Given request ▸
In the text about dates on a computer, what is the last moment that a 32-bit count of seconds since 1970-01-01 can record correctly?

Document ▸
%%

Also, part of me absolutely loves only relying on tools which are almost universally accessible. Sit me down in front of any given Mac or Linux box, and I can code, without feeling frustrated about my favorite tool not being available. That's -neat-.

It's worth noting that almost all of my work to date involves either command-line apps, or a handful of OpenGL programs using SDL. If I was to do more work which required frameworks, or which had to talk to a specific platform's GUI API, I would probably pretty quickly adapt to using an IDE. In particular, I've played with QT Creator in the past, and I really liked that.

What are the benefits to my workflow, if any? Well, it works for me, and I can work pretty fast this way. Which should really be the goal of any work environment. If it lets you do the work you need to do, it's a good work environment.

Wednesday, February 27, 2013

Dates on a computer

Dates are one of those things in Computer Science that keep finding new and more entertaining ways to behave really badly. So here. Read this XKCD comic, and then everyone, please just follow the ISO standard. Hell, if everyone follows the ISO standard, everyone can keep doing that annoying thing where they store a date in an integer. That'll work okay until well after my lifetime is over. Note that other habits for storing time as a single integer don't sort as well ( the ISO standard, take out the dashes, sorts perfectly fine using the standard integer comparators ), or they have edge cases that'll behave oddly.

For example, if you stored dates as month-day-year, and you need to store January first, 2001, let's first convert that to its numerical equivalent in month-day-year: 01-01-2001. To get your integer, remove the dashes.

That leading zero gets lost. If you're using -three- ints to store the date ( a distressingly common thing I see ), -two- leading zeroes get lost in conversion to a single integer, and we wind up with 112001. Which I don't know what that is when your custom date format object gets passed to my code.

What I'm asking for, is if you're going to be sloppy about your date formats, store them in a single int, in the ISO format.

Though what I -really- want is for your date formats to actually be a robust first-class object in your system, but I understand that's a pain to code for.

If you decided to store dates as the number of seconds on your system, well, okay, that's fine, I can work with that. Please don't ignore things like the 2038 problem. ( Hint: If you're going to count seconds, use a bigger integer )

Wait, what's the 2038 problem?

Okay. Well, assuming a single 32 bit block of data is storing time information, and assuming you're working on an architecture that assumes the beginning of time is 1970-01-01 at 00:00:00 UTC, ( so, pretty much all Unix-based systems ), AND you're storing time as the number of seconds since this beginning of time, the last date that can be recorded correctly is 2038-01-19, at 03:14:07 UTC. At that point, the integer will overflow, and it'll be 1970 again for everyone.

%%

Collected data

%%

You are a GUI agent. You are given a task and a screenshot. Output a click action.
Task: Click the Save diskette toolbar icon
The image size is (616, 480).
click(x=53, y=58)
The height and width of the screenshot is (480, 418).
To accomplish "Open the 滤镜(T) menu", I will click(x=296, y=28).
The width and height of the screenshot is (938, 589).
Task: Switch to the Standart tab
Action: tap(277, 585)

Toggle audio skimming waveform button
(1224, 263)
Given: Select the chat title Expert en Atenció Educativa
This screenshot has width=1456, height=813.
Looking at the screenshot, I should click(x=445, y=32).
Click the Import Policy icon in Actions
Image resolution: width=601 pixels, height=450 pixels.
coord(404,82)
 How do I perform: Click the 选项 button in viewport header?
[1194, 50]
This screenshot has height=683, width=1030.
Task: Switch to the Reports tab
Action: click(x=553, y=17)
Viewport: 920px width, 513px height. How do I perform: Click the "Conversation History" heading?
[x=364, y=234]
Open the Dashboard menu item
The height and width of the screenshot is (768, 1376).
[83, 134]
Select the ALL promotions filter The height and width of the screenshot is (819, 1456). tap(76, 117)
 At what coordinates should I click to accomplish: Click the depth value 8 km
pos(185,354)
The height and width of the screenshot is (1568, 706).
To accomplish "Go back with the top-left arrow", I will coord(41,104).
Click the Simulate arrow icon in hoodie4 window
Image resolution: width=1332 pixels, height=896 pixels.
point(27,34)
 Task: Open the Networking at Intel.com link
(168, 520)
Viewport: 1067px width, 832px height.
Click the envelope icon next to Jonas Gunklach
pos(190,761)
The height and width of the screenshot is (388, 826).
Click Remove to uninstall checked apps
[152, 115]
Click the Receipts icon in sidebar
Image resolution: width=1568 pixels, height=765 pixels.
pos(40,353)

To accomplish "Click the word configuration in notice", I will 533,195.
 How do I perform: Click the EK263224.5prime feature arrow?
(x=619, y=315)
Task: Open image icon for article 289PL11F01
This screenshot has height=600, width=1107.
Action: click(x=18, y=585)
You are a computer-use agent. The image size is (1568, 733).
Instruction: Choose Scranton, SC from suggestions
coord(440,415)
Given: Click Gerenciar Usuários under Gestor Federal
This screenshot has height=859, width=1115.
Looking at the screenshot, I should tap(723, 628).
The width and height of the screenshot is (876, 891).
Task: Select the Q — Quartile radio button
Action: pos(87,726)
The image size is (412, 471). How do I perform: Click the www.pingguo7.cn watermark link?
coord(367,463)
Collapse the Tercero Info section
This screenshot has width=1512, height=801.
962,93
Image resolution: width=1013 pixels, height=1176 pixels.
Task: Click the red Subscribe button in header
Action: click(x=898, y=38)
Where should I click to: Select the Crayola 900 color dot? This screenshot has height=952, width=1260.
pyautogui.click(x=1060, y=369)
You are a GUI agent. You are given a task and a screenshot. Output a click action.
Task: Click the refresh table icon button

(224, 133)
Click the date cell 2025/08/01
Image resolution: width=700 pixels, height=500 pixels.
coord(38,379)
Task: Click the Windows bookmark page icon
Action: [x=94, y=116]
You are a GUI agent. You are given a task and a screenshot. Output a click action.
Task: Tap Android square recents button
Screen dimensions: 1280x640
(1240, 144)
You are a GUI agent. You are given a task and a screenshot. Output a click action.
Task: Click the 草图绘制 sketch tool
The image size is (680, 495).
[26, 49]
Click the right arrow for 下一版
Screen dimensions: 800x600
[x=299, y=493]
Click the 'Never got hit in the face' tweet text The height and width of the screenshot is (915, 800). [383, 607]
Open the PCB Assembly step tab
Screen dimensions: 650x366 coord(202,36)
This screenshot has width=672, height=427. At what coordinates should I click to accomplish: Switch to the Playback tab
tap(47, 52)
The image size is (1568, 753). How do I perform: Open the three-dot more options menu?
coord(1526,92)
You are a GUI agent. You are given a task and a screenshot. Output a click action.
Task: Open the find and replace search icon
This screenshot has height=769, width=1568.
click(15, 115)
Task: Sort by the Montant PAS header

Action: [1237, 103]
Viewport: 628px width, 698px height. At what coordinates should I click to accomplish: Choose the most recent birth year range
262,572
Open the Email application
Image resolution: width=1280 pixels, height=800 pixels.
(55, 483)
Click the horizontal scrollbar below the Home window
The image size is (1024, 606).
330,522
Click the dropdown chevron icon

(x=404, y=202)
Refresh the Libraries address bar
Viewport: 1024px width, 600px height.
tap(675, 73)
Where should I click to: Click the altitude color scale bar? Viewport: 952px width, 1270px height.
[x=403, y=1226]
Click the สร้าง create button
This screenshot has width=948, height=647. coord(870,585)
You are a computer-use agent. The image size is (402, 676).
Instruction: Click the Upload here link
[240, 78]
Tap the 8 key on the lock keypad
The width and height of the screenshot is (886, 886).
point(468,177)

%%

Answer for this exercise ▸
2038-01-19, at 03:14:07 UTC.